Nguyễn Bình Phương, deputy director of the Thủ Đức Wholesale Market Company, which runs the namesake HCM City market, said the volume of goods exported to China was very large to be transferred to the domestic market.

Nguyễn Quốc Trịnh, chairman of the Long An Province Dragon Fruit Association, said the province’s annual output of the fruit was 400,000 tonnes, and with exports to China becoming difficult in recent times, it was necessary to promote domestic consumption.

It had urged authorities to step up promotion to help find customers elsewhere, especially in India, and develop the domestic market through supermarkets to reduce dependence on China.

Farmers needed to convert to a farming model based on VietGAP and GlobalGAP standards to be able to export to choosy markets like Japan or EU, he said.

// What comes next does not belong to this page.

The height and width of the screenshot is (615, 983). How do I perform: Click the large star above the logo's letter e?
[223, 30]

The EU has large demand for agricultural produce and, thanks to the EU-Việt Nam Free Trade Agreement, Vietnamese businesses have a unique opportunity to take advantage of this, but they need to strictly comply with European regulations to avoid losses, according to the chairman.

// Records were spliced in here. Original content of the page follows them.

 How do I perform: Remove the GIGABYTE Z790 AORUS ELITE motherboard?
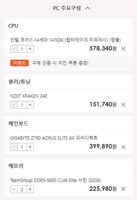click(123, 147)
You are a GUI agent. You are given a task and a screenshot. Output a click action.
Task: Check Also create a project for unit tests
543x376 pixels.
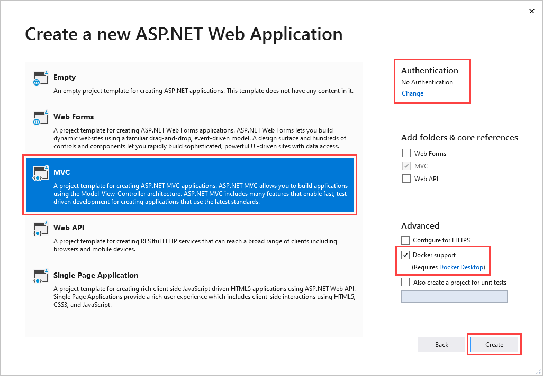405,282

The EU has strict requirements and regulations for food products in terms of quality and pesticide residue levels.

But dragon fruit growers have not converted from traditional farming methods to VietGAP and GlobalGAP standards because output is still unstable and produce do not fetch much higher prices though costs are much higher.

Nguyễn Lâm Viên, general director of Vinamit JSC, said official channels were the key to sustainable trade, but many firms still exported their goods unofficially to avoid taxes.

“A value-added tax of 7 per cent applies to goods exported via official channels.”

He said local authorities should establish information centres at agricultural zones to communicate with the Chinese market, gather information about it and disseminate it to farmers to ensure production is in line with demand.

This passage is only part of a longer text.